- [What to work on] Copy word for word, please, the lines of the entries below running from the one containing "633x424 pixels." to the one containing "You are a computer-use agent. Screen", both ends included.
*** Supplied records ***
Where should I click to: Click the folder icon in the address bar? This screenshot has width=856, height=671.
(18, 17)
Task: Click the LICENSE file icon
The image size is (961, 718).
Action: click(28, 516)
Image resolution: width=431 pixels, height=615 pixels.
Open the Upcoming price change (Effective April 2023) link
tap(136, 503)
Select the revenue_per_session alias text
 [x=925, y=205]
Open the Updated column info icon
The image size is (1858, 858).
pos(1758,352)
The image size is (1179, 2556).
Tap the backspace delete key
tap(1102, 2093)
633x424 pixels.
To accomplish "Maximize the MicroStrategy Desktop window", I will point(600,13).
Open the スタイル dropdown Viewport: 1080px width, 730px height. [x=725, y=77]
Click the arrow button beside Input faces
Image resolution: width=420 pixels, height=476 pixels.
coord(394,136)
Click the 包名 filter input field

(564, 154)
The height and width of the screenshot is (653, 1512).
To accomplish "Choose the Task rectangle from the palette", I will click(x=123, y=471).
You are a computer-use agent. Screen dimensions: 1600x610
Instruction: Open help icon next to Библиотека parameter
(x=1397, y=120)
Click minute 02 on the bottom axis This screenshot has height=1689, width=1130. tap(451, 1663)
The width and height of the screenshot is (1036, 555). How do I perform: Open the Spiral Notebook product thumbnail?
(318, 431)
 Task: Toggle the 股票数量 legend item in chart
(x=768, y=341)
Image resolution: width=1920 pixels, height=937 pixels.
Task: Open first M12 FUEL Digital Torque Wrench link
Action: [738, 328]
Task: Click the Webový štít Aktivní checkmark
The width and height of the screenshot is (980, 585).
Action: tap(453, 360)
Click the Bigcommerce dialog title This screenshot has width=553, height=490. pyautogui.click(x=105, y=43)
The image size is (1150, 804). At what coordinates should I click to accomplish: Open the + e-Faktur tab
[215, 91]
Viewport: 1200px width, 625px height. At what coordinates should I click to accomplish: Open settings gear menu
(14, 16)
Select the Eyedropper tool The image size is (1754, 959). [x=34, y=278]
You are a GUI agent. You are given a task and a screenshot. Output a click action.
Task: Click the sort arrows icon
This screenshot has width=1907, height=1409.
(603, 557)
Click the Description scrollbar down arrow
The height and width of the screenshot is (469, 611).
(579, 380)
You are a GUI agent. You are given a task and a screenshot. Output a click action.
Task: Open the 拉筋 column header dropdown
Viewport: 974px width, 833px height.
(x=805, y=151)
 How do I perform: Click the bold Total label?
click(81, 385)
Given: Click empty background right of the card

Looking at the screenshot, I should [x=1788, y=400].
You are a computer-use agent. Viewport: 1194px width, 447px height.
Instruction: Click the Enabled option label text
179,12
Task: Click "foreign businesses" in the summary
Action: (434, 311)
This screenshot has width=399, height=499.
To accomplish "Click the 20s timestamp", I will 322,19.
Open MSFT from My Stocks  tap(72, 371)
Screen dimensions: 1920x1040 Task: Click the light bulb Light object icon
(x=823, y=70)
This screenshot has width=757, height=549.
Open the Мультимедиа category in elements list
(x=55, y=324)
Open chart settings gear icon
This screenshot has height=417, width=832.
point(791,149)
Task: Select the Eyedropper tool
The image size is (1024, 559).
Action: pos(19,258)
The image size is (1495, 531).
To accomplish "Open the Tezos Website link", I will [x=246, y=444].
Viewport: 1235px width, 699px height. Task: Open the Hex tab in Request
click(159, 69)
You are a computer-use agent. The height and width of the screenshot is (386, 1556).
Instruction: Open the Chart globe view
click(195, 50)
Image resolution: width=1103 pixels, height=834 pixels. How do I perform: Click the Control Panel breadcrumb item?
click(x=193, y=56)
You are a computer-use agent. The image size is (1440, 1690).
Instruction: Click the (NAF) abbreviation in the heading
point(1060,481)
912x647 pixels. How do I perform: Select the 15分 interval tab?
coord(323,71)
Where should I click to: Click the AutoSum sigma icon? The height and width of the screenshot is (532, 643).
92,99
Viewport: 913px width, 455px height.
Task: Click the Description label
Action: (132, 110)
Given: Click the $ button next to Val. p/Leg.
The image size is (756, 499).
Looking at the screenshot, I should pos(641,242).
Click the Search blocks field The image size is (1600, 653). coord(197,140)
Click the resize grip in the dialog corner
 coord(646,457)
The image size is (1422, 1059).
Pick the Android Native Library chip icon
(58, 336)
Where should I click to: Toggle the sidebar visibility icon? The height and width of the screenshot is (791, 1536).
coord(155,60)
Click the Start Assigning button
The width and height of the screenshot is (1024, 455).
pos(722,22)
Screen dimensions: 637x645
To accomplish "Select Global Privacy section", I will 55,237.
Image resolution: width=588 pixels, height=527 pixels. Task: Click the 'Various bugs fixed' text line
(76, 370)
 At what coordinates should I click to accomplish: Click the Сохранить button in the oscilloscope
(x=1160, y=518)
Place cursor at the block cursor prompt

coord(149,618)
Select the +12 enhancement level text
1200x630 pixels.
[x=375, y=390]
*** End of Supplied records ***
- [Result for this task]
633x424 pixels.
To accomplish "Maximize the MicroStrategy Desktop window", I will point(600,13).
Open the スタイル dropdown Viewport: 1080px width, 730px height. [x=725, y=77]
Click the arrow button beside Input faces
Image resolution: width=420 pixels, height=476 pixels.
coord(394,136)
Click the 包名 filter input field

(564, 154)
The height and width of the screenshot is (653, 1512).
To accomplish "Choose the Task rectangle from the palette", I will click(x=123, y=471).
You are a computer-use agent. Screen dimensions: 1600x610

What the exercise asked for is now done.